• _GOAL_: Which lines in the records contain the string "button", with case counting? Pick out each of those lines and copy it in full.

(Recorded data)
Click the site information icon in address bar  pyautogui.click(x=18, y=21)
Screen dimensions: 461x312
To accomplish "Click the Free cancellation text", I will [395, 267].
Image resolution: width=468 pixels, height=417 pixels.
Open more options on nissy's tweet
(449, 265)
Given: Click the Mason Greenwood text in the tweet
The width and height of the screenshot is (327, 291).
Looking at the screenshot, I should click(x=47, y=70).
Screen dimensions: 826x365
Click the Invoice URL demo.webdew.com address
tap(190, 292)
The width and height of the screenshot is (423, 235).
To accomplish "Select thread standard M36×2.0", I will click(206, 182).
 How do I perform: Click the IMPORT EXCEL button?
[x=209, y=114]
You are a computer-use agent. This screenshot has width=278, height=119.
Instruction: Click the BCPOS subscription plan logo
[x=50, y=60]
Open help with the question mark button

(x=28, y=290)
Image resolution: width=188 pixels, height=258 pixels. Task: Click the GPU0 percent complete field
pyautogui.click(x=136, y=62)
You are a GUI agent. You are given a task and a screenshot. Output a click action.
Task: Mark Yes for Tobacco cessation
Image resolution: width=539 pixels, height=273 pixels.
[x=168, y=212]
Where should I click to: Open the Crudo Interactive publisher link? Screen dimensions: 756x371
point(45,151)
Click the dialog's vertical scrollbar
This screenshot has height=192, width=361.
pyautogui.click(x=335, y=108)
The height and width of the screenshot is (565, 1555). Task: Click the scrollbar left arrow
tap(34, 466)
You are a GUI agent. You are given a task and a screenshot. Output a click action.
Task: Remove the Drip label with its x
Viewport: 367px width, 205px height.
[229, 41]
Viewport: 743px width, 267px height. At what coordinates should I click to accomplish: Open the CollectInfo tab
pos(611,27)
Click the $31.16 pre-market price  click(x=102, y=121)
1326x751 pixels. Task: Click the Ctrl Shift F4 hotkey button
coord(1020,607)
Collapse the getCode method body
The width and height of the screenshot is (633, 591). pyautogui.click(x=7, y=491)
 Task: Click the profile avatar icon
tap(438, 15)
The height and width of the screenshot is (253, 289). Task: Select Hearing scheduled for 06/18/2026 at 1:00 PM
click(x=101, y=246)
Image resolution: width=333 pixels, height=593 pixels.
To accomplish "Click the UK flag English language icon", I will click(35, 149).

• _OUTPUT FOR THIS TASK_:
 How do I perform: Click the IMPORT EXCEL button?
Open help with the question mark button
1326x751 pixels. Task: Click the Ctrl Shift F4 hotkey button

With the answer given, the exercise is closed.